* Records *

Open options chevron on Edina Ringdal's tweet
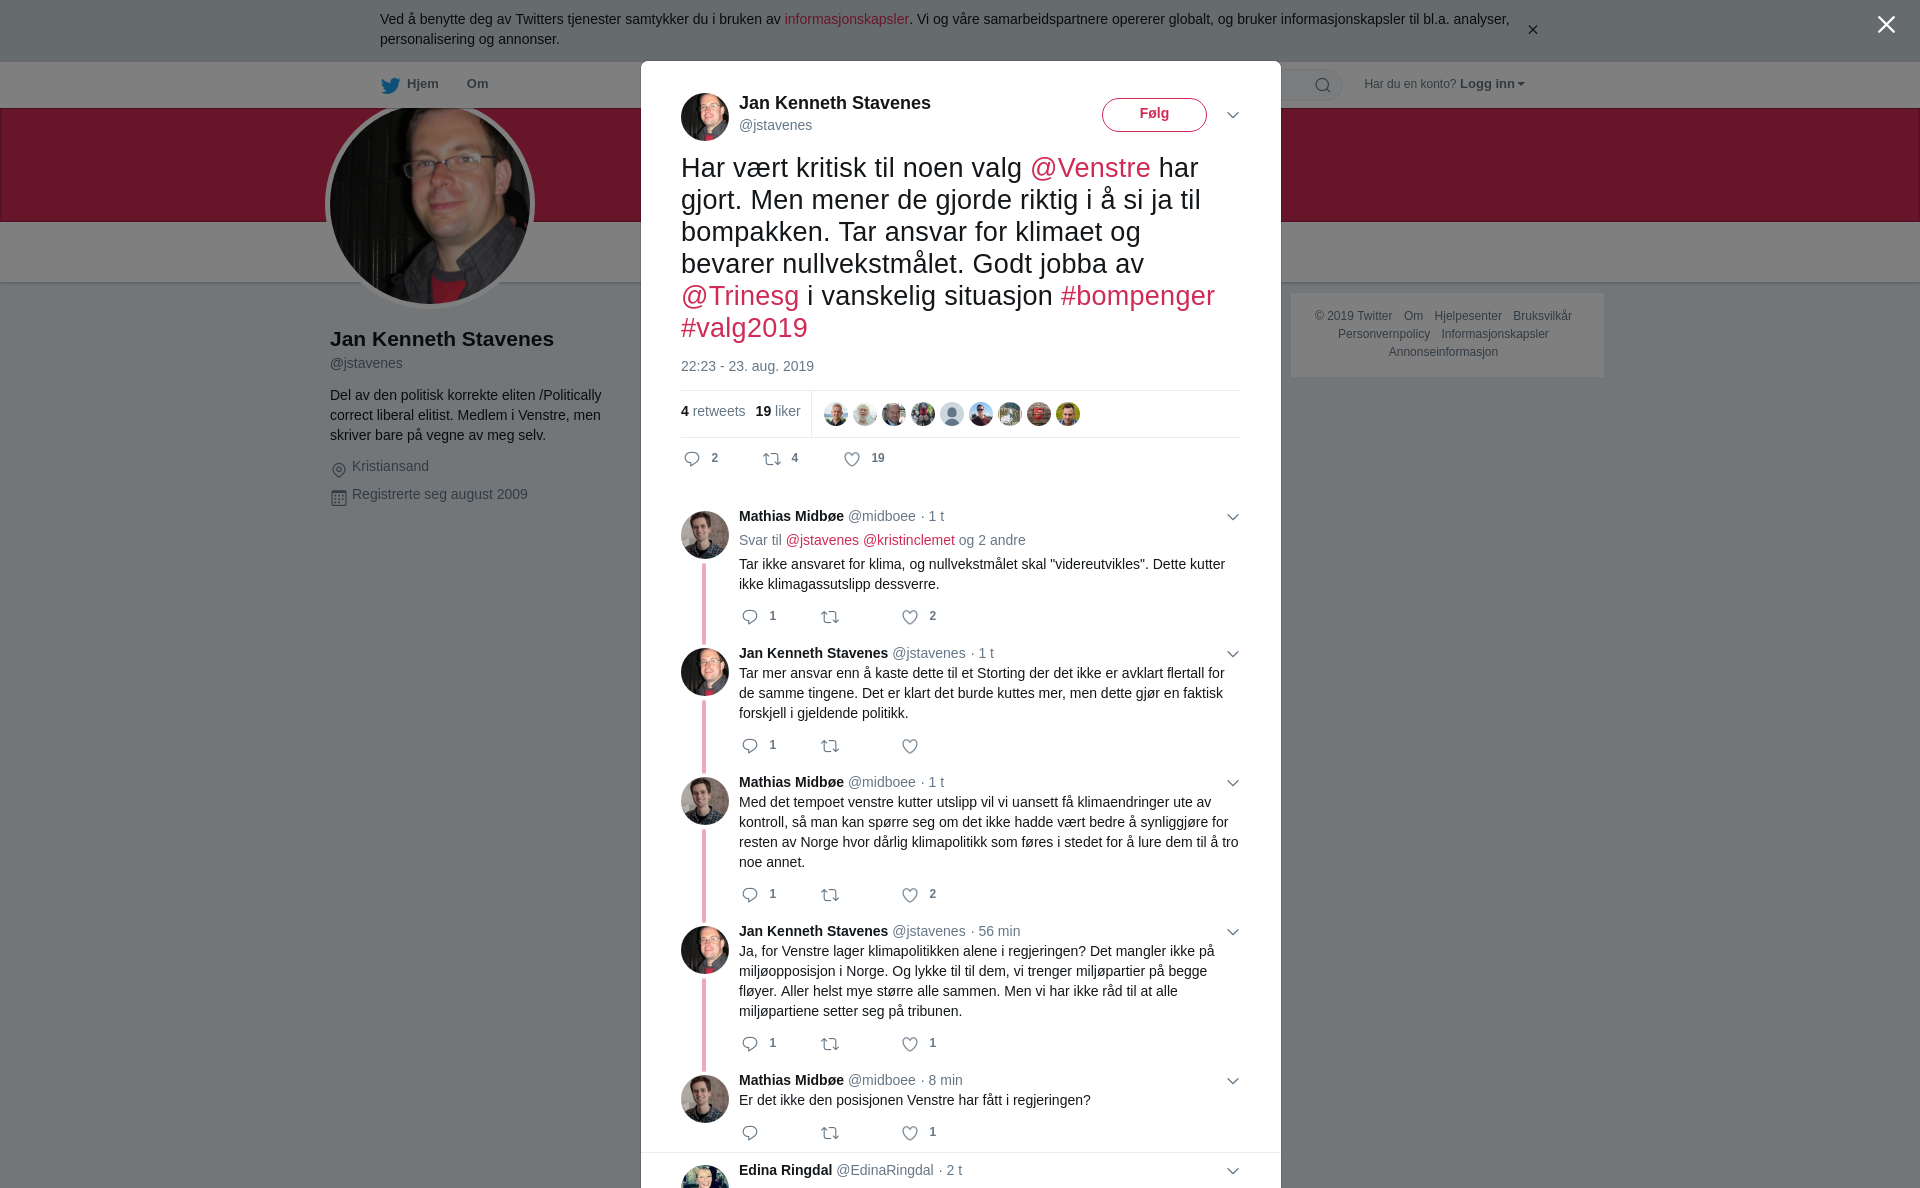 [x=1233, y=1171]
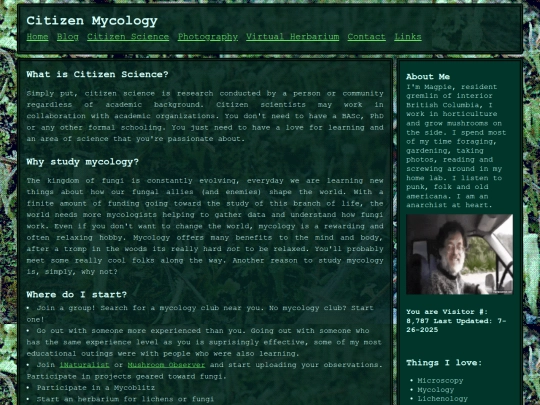
Task: Open the Photography section
Action: coord(208,37)
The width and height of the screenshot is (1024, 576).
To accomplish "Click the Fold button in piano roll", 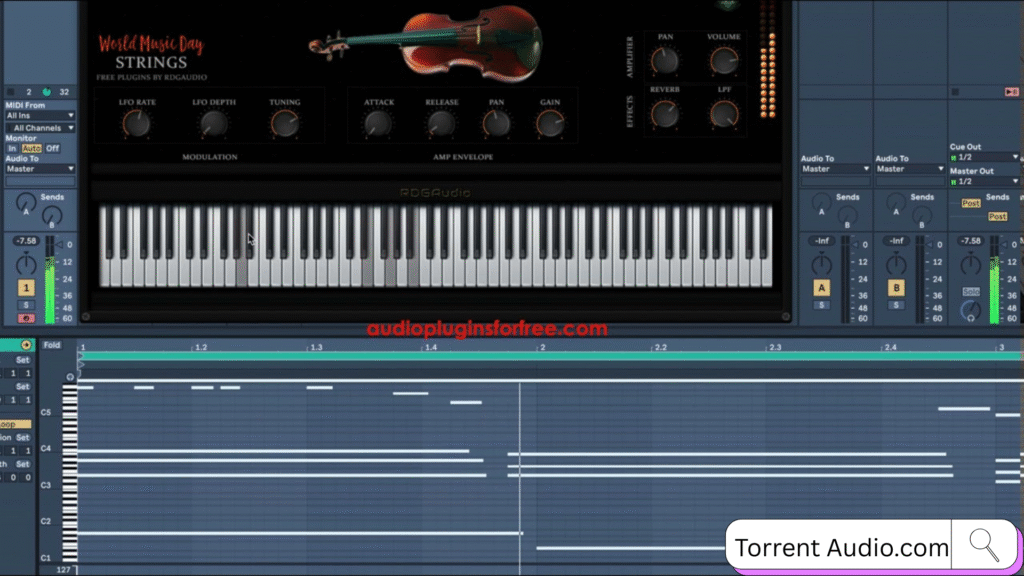I will coord(51,345).
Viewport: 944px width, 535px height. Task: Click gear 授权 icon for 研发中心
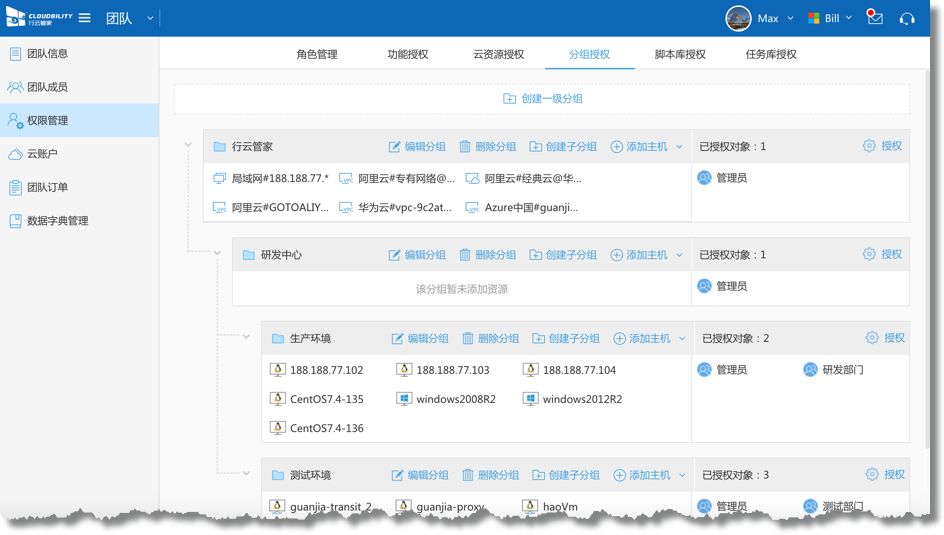[x=870, y=255]
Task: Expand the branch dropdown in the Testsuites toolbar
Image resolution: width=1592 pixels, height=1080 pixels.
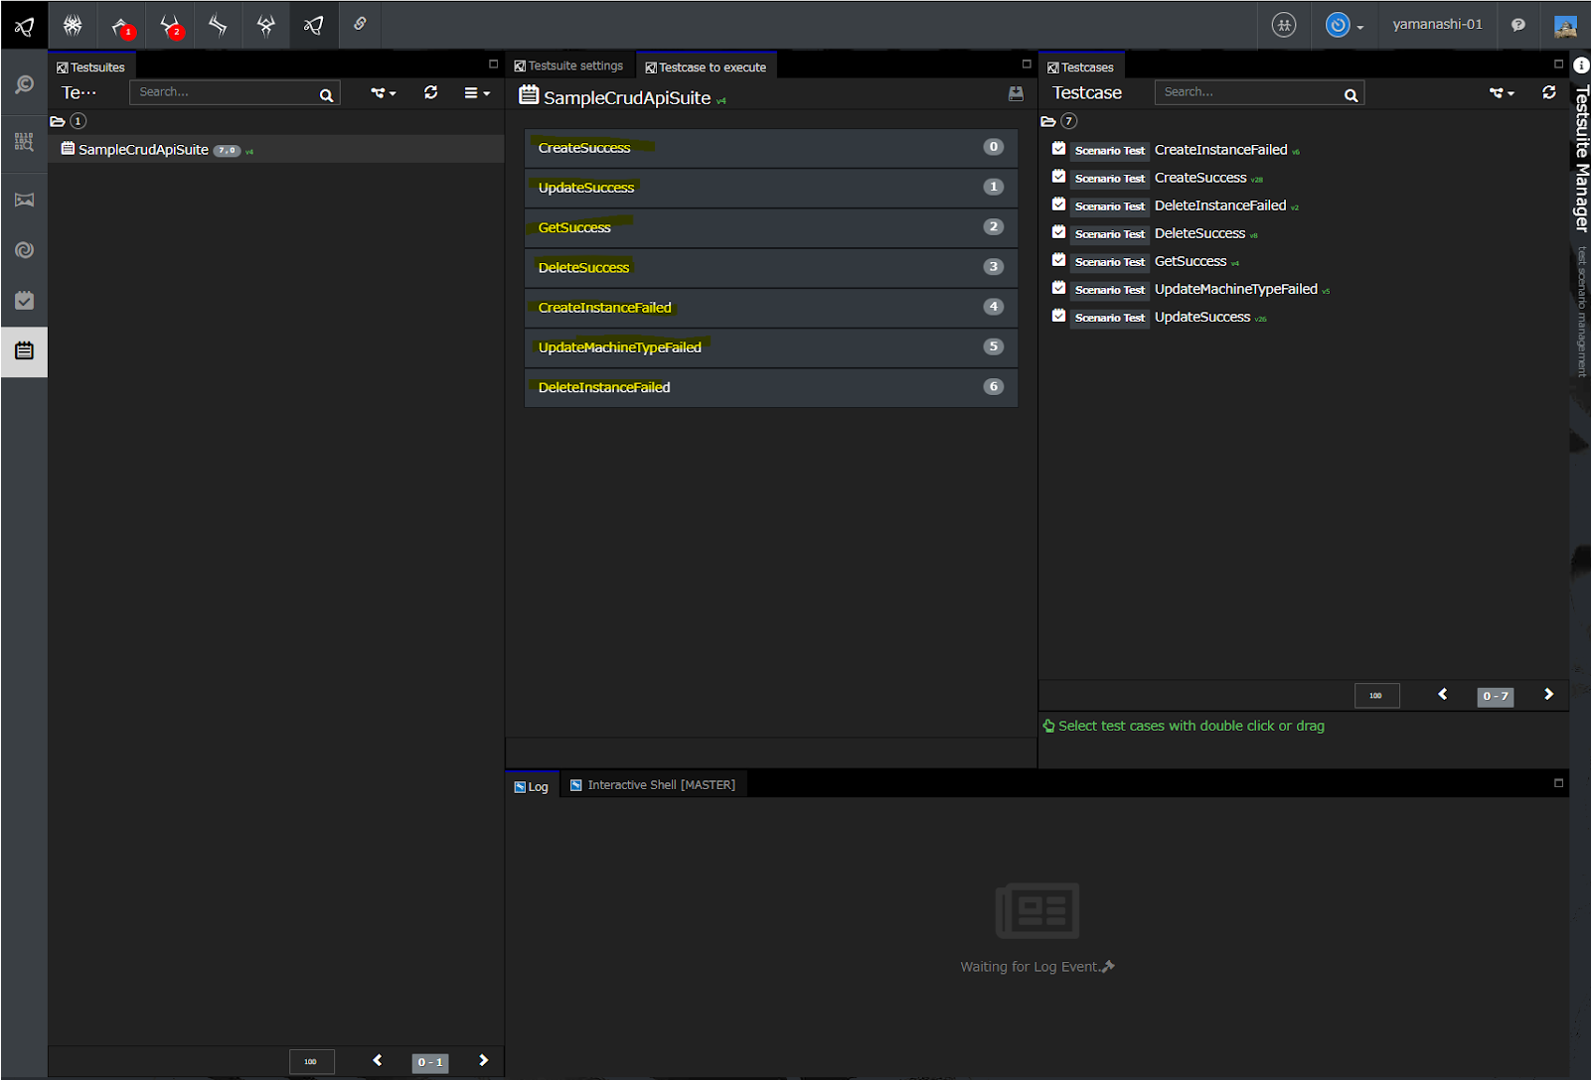Action: 383,93
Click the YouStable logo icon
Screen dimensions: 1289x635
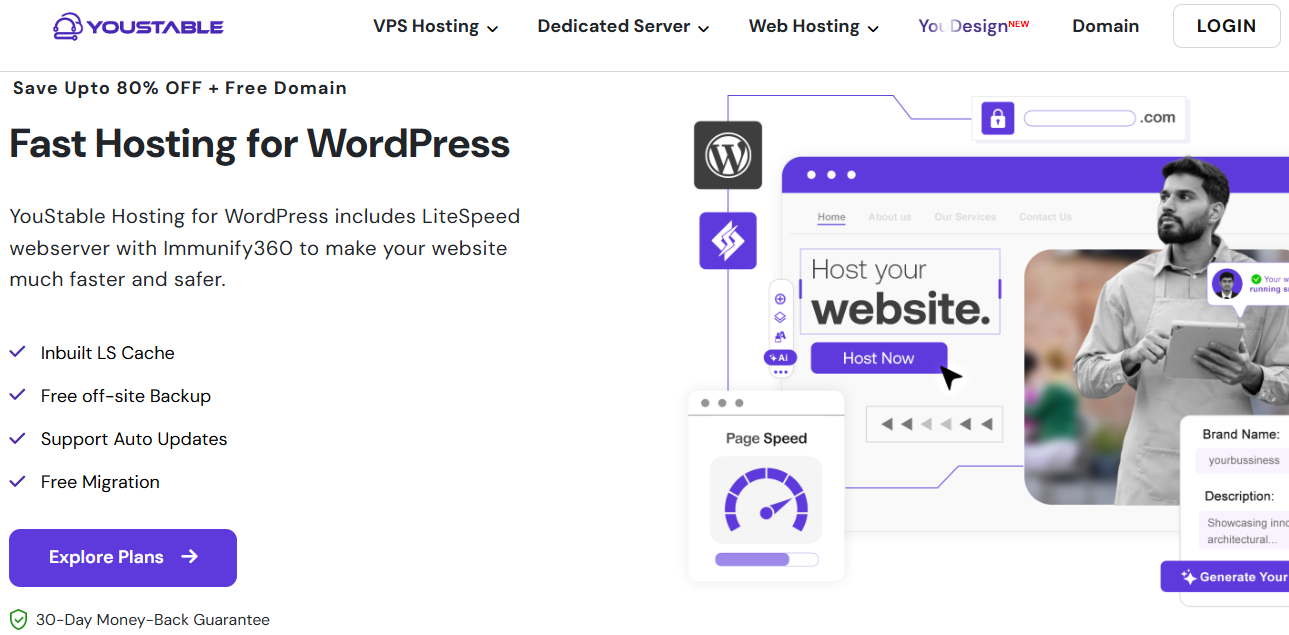click(x=68, y=26)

* Instructions for the task *
Your answer should consist solely of the lines from the one holding "Image resolution: width=1592" through the end of the listing, reproduced exactly and without pictures.

* Task solution *
Image resolution: width=1592 pixels, height=1080 pixels.
Action: 383,93
Click the YouStable logo icon
Screen dimensions: 1289x635
click(x=68, y=26)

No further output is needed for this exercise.